Finding Care
LSTN Editorial Team · Editorially overseen by Dan McCoy
If you haven't been to an audiologist before, not knowing what happens makes it easier to put off. A first appointment takes 60-90 minutes and follows a predictable structure. Here's exactly what happens, so you can walk in prepared rather than anxious, and leave knowing what your results actually mean.
Bring a list of current medications, particularly any you know are on the ototoxic medication list. Document your hearing history: when you first noticed changes, which environments are most difficult, whether tinnitus is present, how long it's been present, and whether it's in one ear or both.
Note your noise exposure history, both occupational and recreational. Decades of noisy work environments, military service, regular concert attendance, or years of high-volume earbud use are all relevant clinical history.
Consider bringing a family member or close partner if one is available. They often have observations you don't: specific situations where they notice your difficulty, how frequently they're asked to repeat themselves, or changes they've observed over time. This information changes the clinical picture.
The appointment typically begins with a detailed case history. The audiologist will ask about onset and progression of hearing changes, which environments are most challenging, tinnitus characteristics, history of ear infections or surgeries, family history of hearing loss, occupational noise exposure, and current medications.

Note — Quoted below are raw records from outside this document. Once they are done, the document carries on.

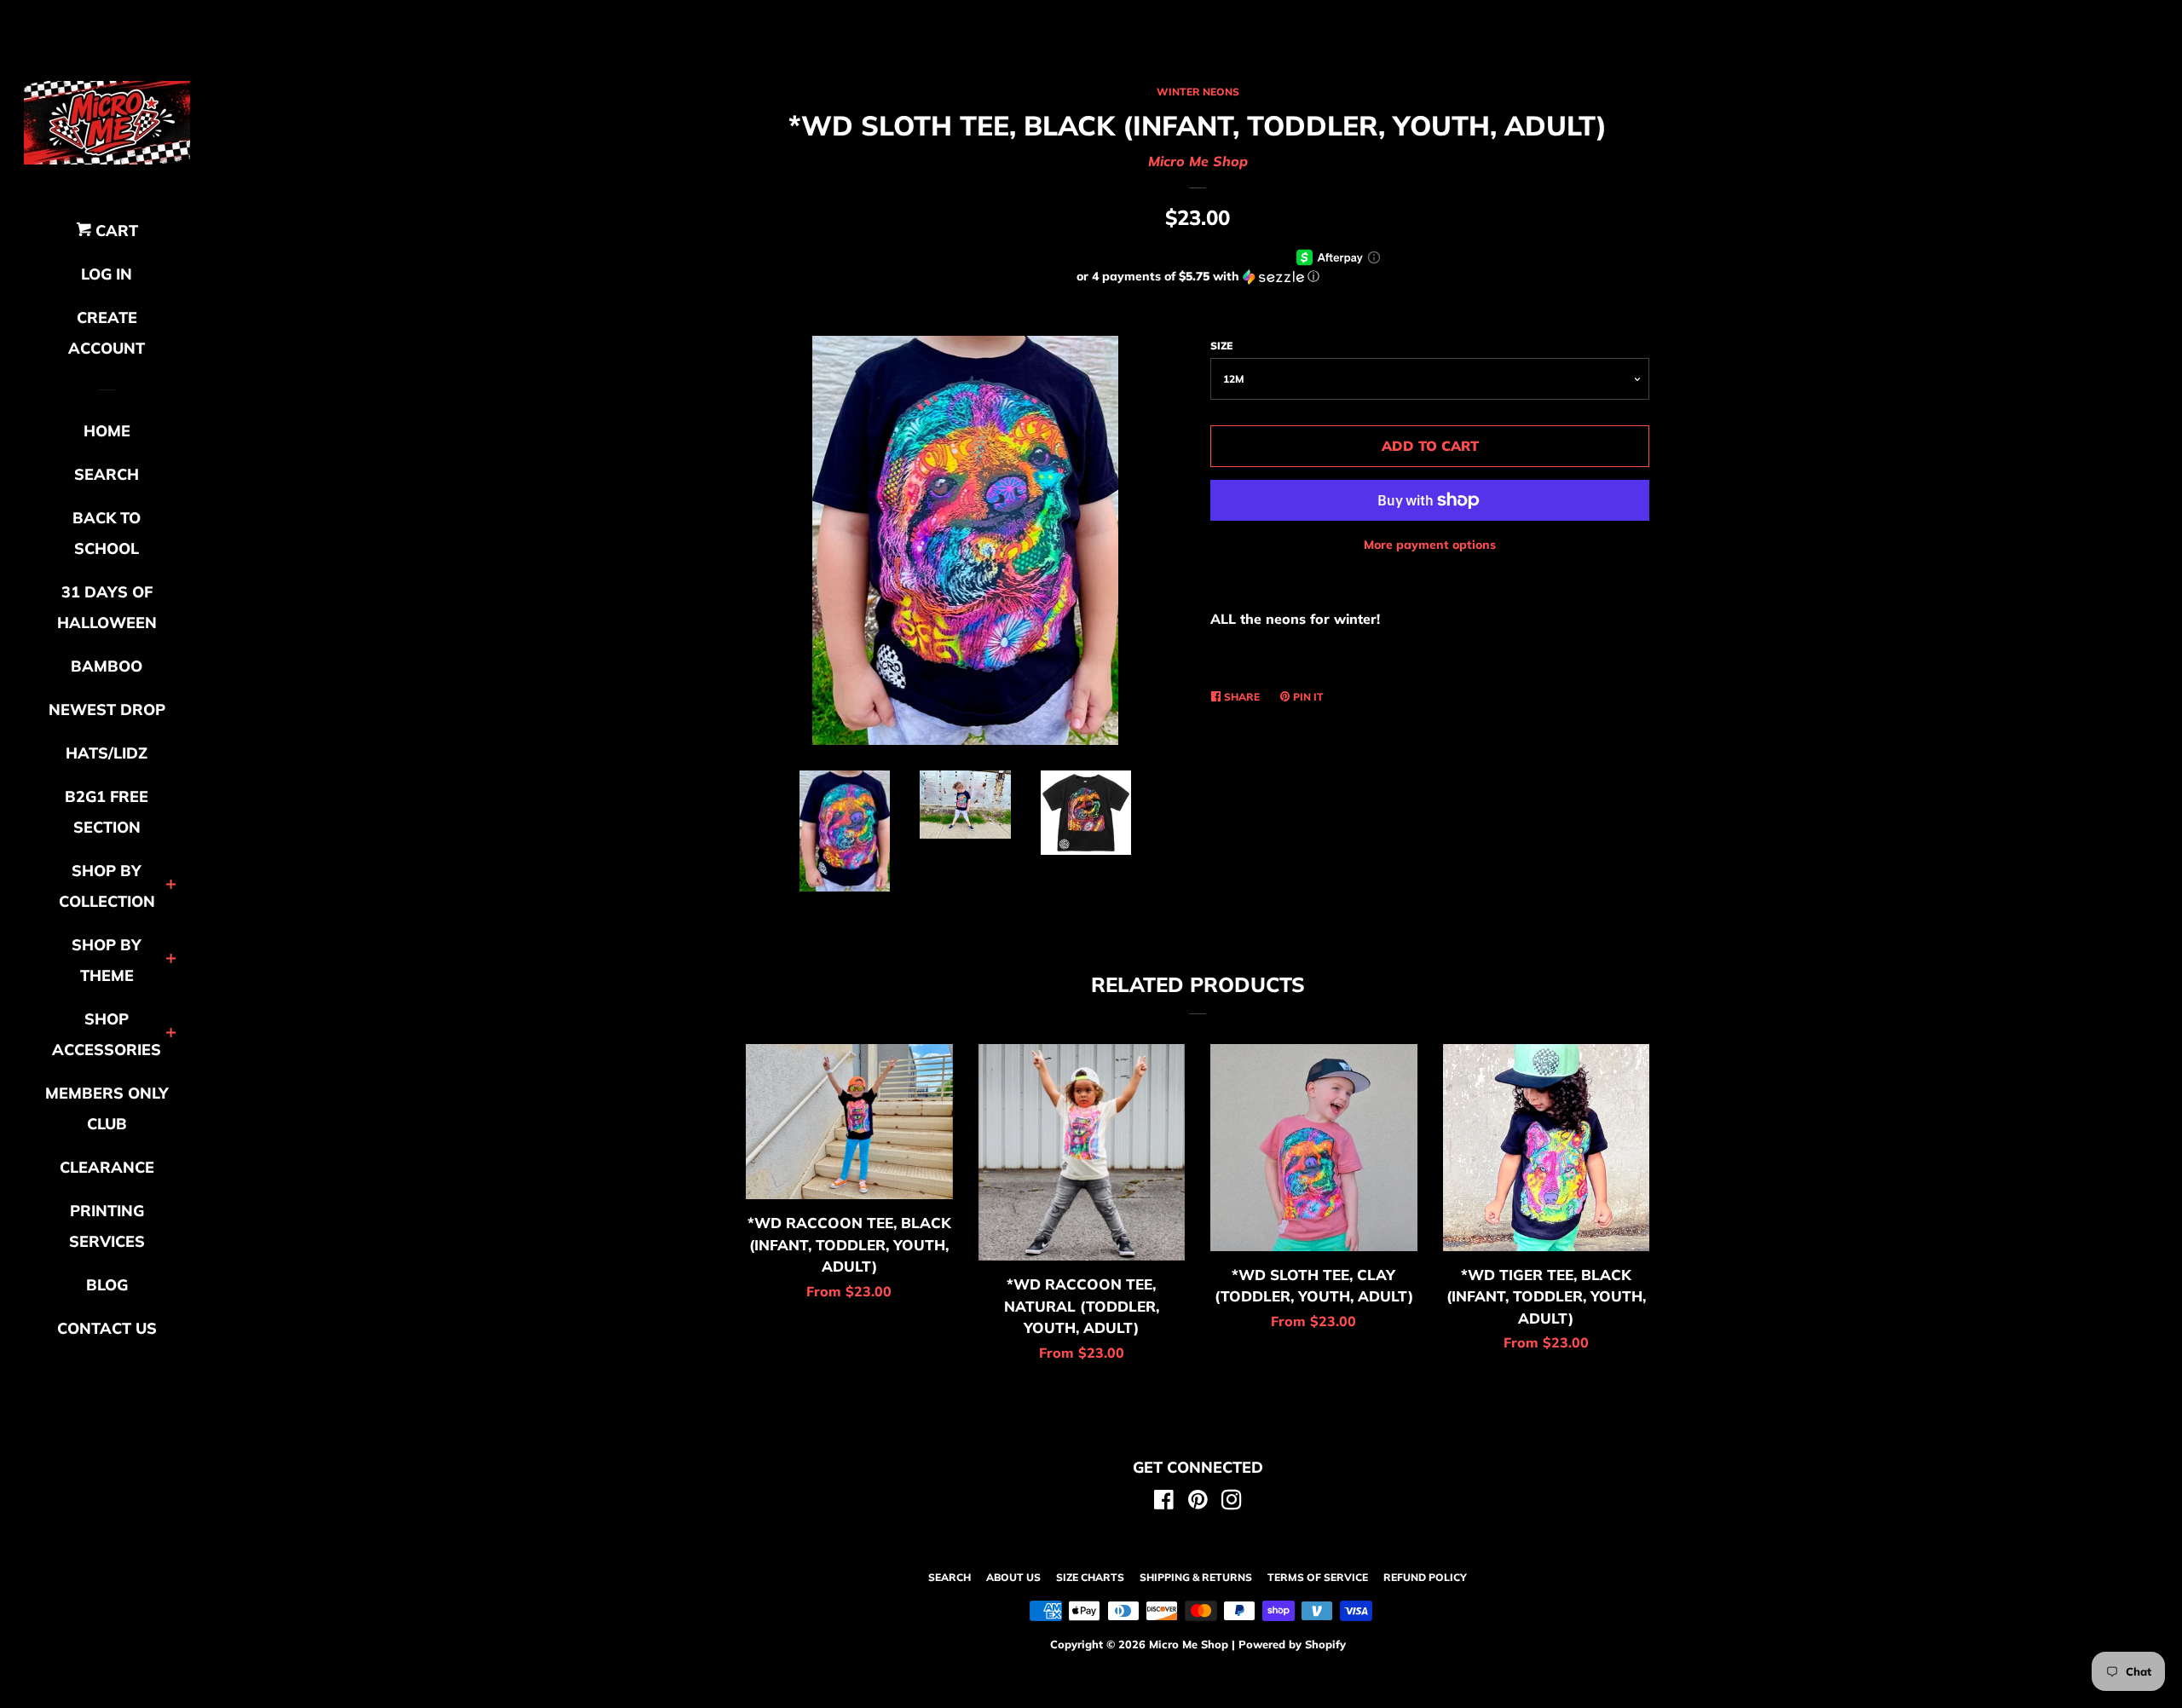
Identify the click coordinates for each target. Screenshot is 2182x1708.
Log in (106, 274)
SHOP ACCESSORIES (106, 1034)
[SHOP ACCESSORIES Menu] (171, 1034)
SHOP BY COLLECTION (107, 886)
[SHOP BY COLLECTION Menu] (171, 886)
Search (949, 1577)
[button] (1197, 276)
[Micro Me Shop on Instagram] (1231, 1502)
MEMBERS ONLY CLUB (107, 1108)
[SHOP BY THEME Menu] (171, 960)
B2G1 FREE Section (106, 812)
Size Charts (1090, 1577)
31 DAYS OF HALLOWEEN (107, 607)
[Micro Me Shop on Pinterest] (1198, 1502)
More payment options (1430, 544)
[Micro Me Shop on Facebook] (1164, 1502)
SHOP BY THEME (106, 960)
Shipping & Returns (1196, 1577)
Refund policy (1425, 1577)
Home (107, 431)
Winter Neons (1198, 91)
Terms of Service (1317, 1577)
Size (1221, 345)
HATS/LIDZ (106, 753)
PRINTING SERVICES (107, 1226)
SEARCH (106, 474)
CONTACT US (107, 1328)
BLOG (107, 1285)
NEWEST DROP (107, 709)
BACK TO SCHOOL (106, 533)
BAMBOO (106, 666)
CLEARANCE (107, 1167)
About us (1013, 1577)
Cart (114, 230)
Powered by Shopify (1292, 1644)
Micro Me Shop (1198, 161)
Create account (106, 333)
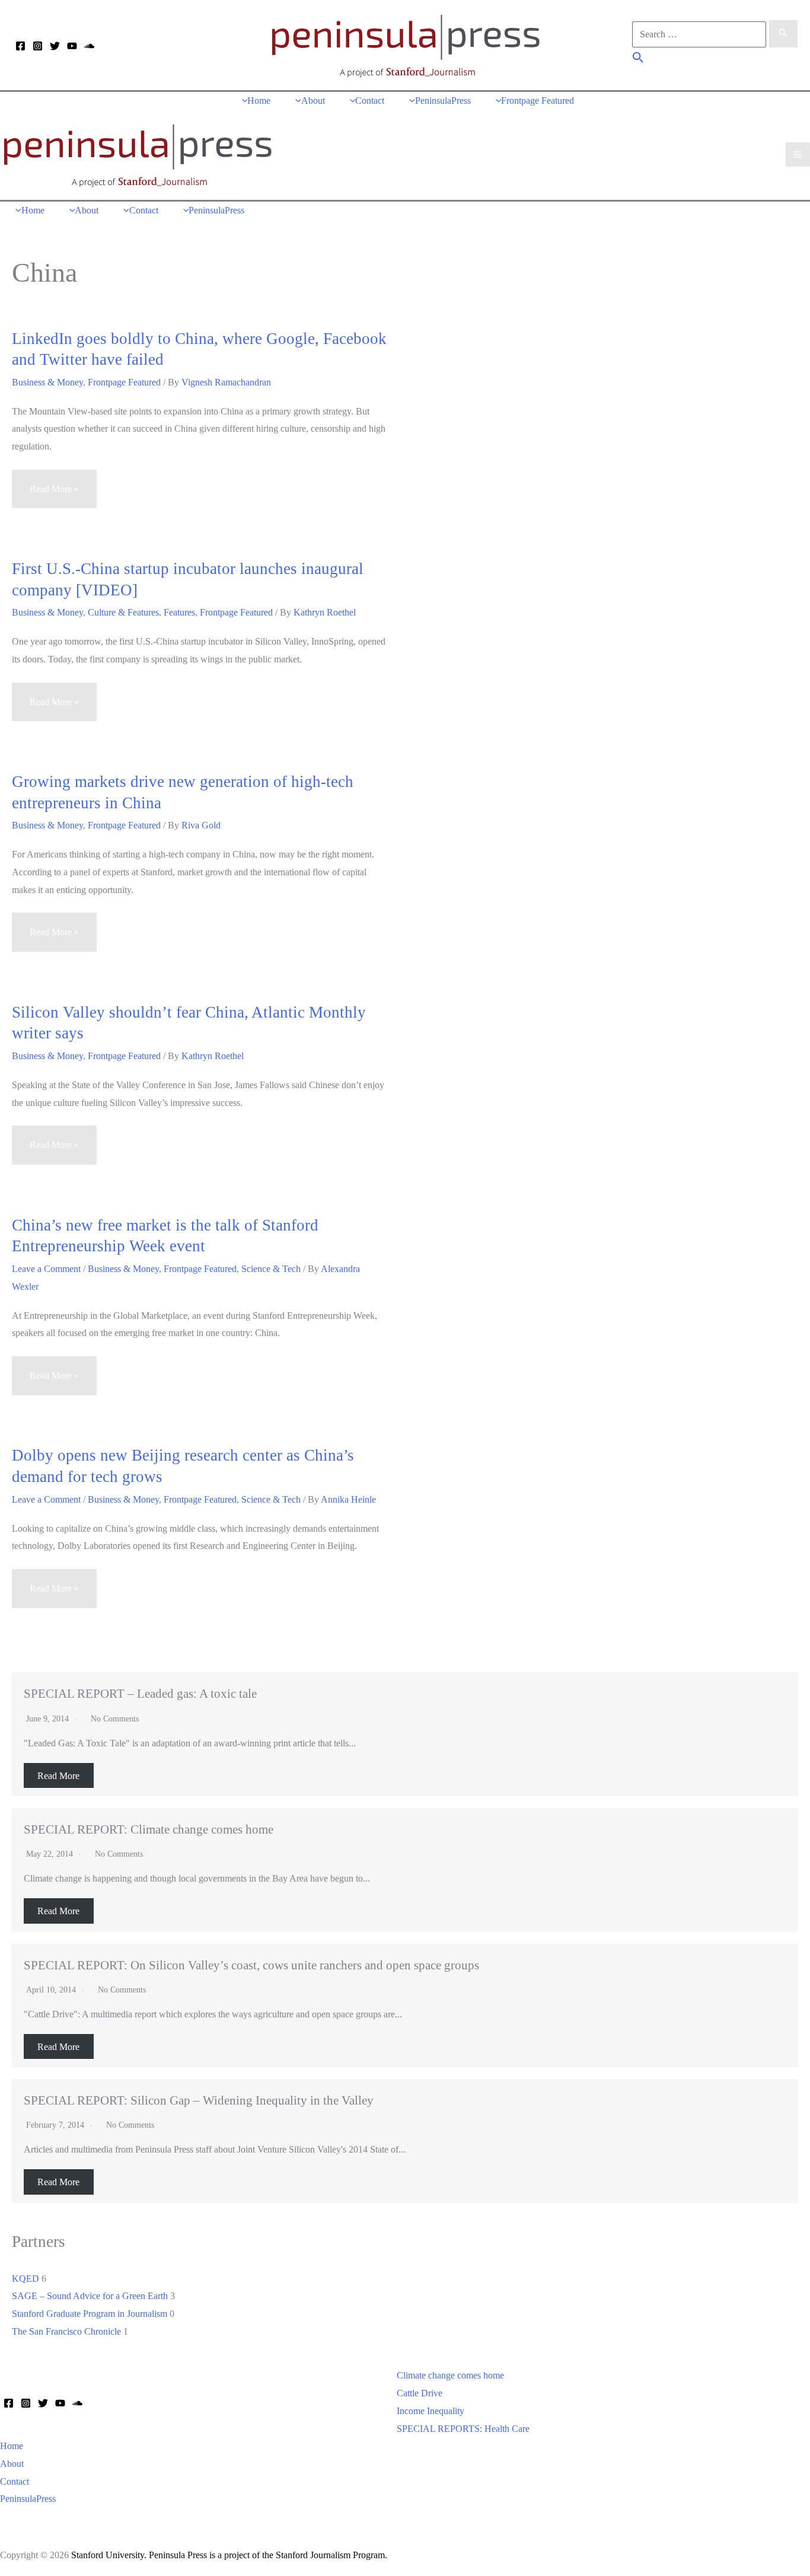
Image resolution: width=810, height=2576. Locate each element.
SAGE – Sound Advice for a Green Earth (90, 2296)
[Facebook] (20, 46)
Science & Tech (271, 1269)
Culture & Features (123, 612)
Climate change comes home (450, 2375)
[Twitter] (55, 46)
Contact (14, 2481)
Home (11, 2446)
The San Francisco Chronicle (66, 2331)
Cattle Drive (419, 2393)
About (12, 2464)
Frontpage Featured (124, 382)
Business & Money (47, 382)
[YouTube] (72, 46)
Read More (58, 1775)
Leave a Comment (46, 1269)
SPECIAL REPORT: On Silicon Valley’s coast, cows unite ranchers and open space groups (251, 1965)
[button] (638, 59)
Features (179, 612)
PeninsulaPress (28, 2499)
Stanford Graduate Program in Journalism (89, 2314)
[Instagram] (38, 46)
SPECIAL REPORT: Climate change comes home (148, 1829)
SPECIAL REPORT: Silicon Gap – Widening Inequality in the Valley (199, 2100)
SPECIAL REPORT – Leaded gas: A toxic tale (140, 1693)
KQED (25, 2279)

Be specific about the situations that are difficult. 'I have trouble hearing' is much less useful than 'I can follow one-on-one conversations in quiet rooms, but I lose conversations completely when there's background noise, more than two people talking, or when I can't see the speaker's face.' That specificity helps the audiologist design the evaluation and interpret results in context.
You'll likely complete a brief self-report questionnaire about your communication difficulties. Common ones include the HHIA (Hearing Handicap Inventory for Adults) or a communication needs assessment. These aren't tests. They capture functional impact, which the audiogram alone doesn't measure. My front office team would coach patients on this before they went in: be specific. 'I struggle at restaurants' is less useful than 'I lose conversations when there are two or more people talking and any background noise at all.'
Before any hearing testing, the audiologist will examine each ear canal with an otoscope. They're looking for: cerumen (earwax) buildup that could occlude the ear canal and affect test accuracy, signs of infection or inflammation, eardrum integrity and mobility, and anything that would indicate a medical referral before proceeding.
If significant wax is present, the appointment may be rescheduled pending clearance, or the clinic may have a process for removing it before proceeding. Don't use cotton swabs to 'prepare' your ears. This typically pushes wax deeper.
Tympanometry is often performed as part of the battery. This places a small probe in the ear canal and measures eardrum movement in response to pressure change. It assesses middle ear function: whether fluid is present, whether the eardrum is moving normally, and whether the ossicular chain (the three small bones of the middle ear) is functioning. It takes about 30 seconds per ear.
You'll be seated in a sound-treated booth wearing headphones. The audiologist will present tones at different frequencies and volumes. Your job is to respond every time you hear a tone, even if it's very faint, either by pressing a button or raising your hand. This generates your audiogram.
After pure-tone testing, speech discrimination testing measures how clearly your auditory system decodes speech. The audiologist presents recorded words at a comfortable volume and asks you to repeat each one. Your score (the percentage repeated correctly) reflects how well your auditory system processes speech, not just how loud sound needs to be.
Together, these tests answer two different questions: what can you detect (audiogram) and how well do you understand what you detect (discrimination score). Both are needed for a complete clinical picture.
After testing, the audiologist will walk you through your audiogram, explain what the results mean in practical terms, and make clinical recommendations. These might range from monitoring only (for mild or borderline findings), to medical referral (for asymmetry, sudden change, or other red flags), to hearing aid evaluation.
If hearing aids are recommended, this is typically a separate appointment for fitting, not the same day. Take the evaluation results away and give yourself time to process them before making a device decision.
Ask questions. Good ones include: What type of hearing loss is this? Is it likely to progress? What can I expect in terms of daily impact? What are my options, and what are the tradeoffs between them?